Exactly the lines from the one with "Image resolution: width=1200" to the end of the data below should be set down, and no others.

(Stored items)
--- START ---

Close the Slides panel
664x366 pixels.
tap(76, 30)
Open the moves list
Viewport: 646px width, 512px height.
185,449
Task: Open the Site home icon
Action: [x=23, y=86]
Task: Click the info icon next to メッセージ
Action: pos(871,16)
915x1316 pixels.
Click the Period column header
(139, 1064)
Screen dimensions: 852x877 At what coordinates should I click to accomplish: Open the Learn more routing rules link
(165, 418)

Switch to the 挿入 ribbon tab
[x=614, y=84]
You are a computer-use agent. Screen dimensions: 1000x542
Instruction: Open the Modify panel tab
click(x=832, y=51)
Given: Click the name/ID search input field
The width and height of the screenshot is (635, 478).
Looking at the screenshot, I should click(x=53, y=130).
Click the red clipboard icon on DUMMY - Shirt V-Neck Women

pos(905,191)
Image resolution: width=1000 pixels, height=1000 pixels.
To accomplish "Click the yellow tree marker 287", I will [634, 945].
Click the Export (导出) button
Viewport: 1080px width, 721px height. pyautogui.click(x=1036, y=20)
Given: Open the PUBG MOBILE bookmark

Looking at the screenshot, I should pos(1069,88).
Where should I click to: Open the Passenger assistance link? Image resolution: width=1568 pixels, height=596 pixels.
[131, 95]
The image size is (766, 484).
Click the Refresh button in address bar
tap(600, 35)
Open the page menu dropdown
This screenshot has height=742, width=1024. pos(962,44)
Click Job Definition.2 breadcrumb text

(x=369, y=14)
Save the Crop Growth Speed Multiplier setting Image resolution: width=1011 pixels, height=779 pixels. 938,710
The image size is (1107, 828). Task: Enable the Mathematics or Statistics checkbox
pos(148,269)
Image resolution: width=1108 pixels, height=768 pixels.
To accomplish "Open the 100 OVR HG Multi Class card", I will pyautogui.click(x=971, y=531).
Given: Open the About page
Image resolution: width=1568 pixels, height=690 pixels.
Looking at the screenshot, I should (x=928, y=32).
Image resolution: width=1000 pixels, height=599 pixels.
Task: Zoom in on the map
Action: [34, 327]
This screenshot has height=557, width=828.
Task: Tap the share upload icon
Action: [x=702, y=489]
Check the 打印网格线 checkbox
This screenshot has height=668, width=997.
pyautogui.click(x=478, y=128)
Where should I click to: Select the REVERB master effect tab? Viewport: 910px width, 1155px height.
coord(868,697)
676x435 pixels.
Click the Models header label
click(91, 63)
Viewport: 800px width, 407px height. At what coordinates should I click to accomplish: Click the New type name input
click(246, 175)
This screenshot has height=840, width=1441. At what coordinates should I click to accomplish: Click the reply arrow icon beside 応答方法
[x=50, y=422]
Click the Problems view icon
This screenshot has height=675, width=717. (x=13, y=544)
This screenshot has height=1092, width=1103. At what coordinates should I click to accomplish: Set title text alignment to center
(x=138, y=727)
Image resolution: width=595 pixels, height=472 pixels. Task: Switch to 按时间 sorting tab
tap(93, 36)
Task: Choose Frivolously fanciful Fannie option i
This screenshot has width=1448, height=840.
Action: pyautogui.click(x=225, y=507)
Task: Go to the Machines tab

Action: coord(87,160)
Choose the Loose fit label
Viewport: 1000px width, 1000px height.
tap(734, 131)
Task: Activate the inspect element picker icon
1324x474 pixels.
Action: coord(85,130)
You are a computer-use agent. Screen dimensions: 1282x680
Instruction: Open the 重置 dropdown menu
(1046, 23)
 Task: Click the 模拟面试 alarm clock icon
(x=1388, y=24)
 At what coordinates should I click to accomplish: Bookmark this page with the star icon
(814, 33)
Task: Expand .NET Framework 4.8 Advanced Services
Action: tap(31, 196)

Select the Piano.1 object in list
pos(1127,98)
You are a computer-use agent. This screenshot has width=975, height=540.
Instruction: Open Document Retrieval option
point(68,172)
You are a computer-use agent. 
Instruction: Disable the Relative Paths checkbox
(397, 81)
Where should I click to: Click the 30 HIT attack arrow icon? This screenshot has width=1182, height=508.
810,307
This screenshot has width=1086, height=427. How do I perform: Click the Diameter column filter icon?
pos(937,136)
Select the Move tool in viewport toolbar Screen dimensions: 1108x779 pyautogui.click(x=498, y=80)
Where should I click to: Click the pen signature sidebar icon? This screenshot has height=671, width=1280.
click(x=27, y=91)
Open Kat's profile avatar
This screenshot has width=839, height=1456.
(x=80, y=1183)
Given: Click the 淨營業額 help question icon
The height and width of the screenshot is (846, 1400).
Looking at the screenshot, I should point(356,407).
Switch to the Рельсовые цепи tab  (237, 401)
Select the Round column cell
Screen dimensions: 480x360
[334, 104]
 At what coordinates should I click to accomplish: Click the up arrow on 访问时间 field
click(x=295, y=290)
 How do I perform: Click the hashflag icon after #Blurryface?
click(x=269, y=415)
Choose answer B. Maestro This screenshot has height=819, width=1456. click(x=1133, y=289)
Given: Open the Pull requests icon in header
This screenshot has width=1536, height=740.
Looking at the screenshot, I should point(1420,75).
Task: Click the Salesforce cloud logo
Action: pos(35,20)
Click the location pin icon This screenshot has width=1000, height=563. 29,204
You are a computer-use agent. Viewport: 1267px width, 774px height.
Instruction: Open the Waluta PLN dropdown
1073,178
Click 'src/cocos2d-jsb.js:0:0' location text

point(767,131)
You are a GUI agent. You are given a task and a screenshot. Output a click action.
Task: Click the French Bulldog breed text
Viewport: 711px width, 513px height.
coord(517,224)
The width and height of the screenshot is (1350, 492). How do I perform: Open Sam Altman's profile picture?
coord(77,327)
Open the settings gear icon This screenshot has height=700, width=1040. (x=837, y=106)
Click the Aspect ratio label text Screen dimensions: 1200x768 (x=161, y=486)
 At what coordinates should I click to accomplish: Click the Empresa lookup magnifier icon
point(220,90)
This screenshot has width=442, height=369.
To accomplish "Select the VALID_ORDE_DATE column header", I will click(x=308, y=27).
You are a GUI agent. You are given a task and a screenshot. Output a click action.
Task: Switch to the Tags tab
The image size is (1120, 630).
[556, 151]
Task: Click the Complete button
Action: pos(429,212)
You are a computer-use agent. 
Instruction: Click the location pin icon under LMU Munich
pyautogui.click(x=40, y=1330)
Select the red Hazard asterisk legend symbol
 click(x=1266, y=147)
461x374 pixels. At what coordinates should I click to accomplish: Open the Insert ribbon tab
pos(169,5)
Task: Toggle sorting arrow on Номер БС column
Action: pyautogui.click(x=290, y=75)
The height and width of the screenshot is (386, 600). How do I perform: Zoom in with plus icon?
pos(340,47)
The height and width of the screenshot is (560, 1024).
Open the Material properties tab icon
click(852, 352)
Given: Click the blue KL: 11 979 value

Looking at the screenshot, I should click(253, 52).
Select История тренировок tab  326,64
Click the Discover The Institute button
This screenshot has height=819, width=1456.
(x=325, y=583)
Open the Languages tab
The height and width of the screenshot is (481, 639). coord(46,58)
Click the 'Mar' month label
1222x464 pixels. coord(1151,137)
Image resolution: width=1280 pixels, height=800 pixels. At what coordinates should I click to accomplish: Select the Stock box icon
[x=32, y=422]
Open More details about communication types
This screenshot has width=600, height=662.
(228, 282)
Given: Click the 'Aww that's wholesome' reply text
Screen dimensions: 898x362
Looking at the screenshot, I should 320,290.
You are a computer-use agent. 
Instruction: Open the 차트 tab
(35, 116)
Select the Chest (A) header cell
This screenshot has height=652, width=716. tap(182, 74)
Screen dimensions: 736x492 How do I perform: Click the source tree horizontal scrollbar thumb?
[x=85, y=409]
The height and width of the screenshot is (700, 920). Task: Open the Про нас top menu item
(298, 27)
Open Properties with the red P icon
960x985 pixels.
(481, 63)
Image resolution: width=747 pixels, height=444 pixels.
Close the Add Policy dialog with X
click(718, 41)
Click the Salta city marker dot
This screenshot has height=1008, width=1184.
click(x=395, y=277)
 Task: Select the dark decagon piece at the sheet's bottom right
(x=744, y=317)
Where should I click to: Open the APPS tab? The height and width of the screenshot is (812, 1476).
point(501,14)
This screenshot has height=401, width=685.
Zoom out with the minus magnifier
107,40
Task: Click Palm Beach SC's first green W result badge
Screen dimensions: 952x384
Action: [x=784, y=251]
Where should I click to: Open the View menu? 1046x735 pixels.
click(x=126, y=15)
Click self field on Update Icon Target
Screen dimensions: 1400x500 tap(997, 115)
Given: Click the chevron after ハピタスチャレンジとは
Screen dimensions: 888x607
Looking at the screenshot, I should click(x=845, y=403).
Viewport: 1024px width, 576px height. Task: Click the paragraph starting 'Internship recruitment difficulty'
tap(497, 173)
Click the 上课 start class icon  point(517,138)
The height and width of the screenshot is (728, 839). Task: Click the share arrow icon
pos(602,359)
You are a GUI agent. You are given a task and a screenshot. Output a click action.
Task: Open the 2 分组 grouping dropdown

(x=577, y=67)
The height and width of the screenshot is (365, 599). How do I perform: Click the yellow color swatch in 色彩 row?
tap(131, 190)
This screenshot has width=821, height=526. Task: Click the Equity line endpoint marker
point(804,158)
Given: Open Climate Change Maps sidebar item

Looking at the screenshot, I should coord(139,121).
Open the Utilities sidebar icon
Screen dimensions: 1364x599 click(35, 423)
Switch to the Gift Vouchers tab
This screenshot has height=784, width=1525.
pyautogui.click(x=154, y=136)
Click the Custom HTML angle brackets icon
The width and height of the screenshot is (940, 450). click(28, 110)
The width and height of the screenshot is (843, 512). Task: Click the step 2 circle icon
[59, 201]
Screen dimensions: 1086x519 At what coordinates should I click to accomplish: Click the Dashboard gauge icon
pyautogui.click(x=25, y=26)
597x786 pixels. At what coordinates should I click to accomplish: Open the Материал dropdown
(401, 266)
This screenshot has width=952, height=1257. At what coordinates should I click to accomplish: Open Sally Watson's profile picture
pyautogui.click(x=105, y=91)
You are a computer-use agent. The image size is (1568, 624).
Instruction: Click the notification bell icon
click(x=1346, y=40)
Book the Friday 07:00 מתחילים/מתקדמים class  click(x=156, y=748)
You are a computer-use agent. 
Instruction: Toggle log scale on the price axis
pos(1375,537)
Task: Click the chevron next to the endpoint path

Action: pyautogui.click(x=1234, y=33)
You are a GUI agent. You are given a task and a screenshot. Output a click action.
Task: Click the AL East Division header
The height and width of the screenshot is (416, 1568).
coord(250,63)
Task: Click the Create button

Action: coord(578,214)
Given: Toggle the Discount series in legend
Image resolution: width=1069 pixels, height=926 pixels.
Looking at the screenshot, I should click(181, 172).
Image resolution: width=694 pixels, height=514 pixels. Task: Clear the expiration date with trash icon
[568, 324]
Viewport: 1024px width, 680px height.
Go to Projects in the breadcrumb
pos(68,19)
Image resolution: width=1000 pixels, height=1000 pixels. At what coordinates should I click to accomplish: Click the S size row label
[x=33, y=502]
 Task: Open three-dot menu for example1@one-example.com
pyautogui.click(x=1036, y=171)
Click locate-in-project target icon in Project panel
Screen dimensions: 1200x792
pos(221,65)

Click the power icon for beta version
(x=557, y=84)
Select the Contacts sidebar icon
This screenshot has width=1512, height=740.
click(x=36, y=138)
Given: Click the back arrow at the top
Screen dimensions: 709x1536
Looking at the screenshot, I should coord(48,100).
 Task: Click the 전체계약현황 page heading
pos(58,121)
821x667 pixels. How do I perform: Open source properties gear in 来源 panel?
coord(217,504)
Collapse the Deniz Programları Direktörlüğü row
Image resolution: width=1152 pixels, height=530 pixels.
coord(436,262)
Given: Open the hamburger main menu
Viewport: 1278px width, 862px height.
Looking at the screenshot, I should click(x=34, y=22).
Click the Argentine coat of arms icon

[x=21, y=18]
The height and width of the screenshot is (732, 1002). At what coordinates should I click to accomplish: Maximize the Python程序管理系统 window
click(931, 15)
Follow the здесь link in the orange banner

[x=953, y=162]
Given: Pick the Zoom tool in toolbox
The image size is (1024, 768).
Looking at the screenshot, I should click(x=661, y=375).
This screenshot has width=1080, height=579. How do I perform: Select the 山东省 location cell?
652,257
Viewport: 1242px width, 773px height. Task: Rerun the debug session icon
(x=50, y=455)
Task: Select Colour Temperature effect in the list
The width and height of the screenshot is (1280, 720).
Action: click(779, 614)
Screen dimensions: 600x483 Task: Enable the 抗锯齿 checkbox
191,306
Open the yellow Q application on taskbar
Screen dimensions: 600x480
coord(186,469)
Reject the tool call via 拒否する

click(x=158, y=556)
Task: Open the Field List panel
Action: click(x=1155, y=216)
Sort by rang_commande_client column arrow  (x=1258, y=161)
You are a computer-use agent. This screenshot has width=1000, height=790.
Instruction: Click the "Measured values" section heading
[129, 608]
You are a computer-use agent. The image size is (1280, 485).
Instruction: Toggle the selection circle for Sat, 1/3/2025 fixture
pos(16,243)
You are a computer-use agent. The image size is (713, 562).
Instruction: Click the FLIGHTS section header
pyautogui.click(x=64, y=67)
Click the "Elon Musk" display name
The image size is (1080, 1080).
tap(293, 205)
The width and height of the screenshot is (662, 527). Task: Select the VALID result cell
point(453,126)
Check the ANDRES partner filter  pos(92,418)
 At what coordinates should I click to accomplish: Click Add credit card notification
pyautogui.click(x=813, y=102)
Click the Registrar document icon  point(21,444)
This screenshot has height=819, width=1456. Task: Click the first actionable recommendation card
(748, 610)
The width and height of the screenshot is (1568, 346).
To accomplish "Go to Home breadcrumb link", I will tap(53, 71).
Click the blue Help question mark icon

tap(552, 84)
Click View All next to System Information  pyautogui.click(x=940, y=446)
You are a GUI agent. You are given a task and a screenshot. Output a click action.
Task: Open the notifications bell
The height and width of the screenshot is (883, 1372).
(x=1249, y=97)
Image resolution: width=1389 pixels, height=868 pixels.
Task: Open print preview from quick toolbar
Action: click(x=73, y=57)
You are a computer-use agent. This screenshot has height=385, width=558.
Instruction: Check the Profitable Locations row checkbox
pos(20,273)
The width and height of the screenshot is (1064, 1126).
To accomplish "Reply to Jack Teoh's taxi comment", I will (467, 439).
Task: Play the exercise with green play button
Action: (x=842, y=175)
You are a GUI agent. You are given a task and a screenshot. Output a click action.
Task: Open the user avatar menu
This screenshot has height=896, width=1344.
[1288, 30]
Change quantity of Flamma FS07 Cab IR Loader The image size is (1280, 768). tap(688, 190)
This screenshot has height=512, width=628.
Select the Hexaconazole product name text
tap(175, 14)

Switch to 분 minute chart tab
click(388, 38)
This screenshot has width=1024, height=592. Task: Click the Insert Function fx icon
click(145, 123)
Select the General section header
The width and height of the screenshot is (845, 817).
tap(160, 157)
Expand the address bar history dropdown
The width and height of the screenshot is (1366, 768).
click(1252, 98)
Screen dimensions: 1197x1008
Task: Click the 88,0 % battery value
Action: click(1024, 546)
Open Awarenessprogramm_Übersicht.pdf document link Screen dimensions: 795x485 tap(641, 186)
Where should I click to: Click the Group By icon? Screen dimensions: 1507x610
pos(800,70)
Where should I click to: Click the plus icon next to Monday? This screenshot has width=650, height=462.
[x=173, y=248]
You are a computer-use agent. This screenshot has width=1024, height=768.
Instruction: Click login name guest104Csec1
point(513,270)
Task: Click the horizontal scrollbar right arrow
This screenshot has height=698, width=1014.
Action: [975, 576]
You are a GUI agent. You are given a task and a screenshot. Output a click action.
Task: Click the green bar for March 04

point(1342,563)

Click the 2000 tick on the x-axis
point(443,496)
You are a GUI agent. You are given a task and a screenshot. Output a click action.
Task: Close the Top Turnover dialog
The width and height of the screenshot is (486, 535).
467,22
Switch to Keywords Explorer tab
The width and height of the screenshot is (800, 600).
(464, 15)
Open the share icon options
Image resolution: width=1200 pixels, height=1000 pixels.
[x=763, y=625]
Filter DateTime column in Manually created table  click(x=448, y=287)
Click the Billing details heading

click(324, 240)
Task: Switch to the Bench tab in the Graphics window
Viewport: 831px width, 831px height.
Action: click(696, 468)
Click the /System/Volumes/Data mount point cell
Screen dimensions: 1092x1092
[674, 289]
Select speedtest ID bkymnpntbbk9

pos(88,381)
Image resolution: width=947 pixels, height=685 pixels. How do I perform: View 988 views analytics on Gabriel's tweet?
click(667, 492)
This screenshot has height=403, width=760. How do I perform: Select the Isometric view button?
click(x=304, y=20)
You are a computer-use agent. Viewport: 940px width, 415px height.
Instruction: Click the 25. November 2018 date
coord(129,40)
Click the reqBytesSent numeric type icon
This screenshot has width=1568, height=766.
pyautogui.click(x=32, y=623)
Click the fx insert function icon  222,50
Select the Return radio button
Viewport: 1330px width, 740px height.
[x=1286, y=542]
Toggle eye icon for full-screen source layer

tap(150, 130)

--- END ---

• **RESULT OF THE TASK**:
Image resolution: width=1200 pixels, height=1000 pixels.
[x=763, y=625]
Filter DateTime column in Manually created table  click(x=448, y=287)
Click the Billing details heading

click(324, 240)
Task: Switch to the Bench tab in the Graphics window
Viewport: 831px width, 831px height.
Action: click(696, 468)
Click the /System/Volumes/Data mount point cell
Screen dimensions: 1092x1092
[674, 289]
Select speedtest ID bkymnpntbbk9

pos(88,381)
Image resolution: width=947 pixels, height=685 pixels. How do I perform: View 988 views analytics on Gabriel's tweet?
click(667, 492)
This screenshot has height=403, width=760. How do I perform: Select the Isometric view button?
click(x=304, y=20)
You are a computer-use agent. Viewport: 940px width, 415px height.
Instruction: Click the 25. November 2018 date
coord(129,40)
Click the reqBytesSent numeric type icon
This screenshot has width=1568, height=766.
pyautogui.click(x=32, y=623)
Click the fx insert function icon  222,50
Select the Return radio button
Viewport: 1330px width, 740px height.
[x=1286, y=542]
Toggle eye icon for full-screen source layer

tap(150, 130)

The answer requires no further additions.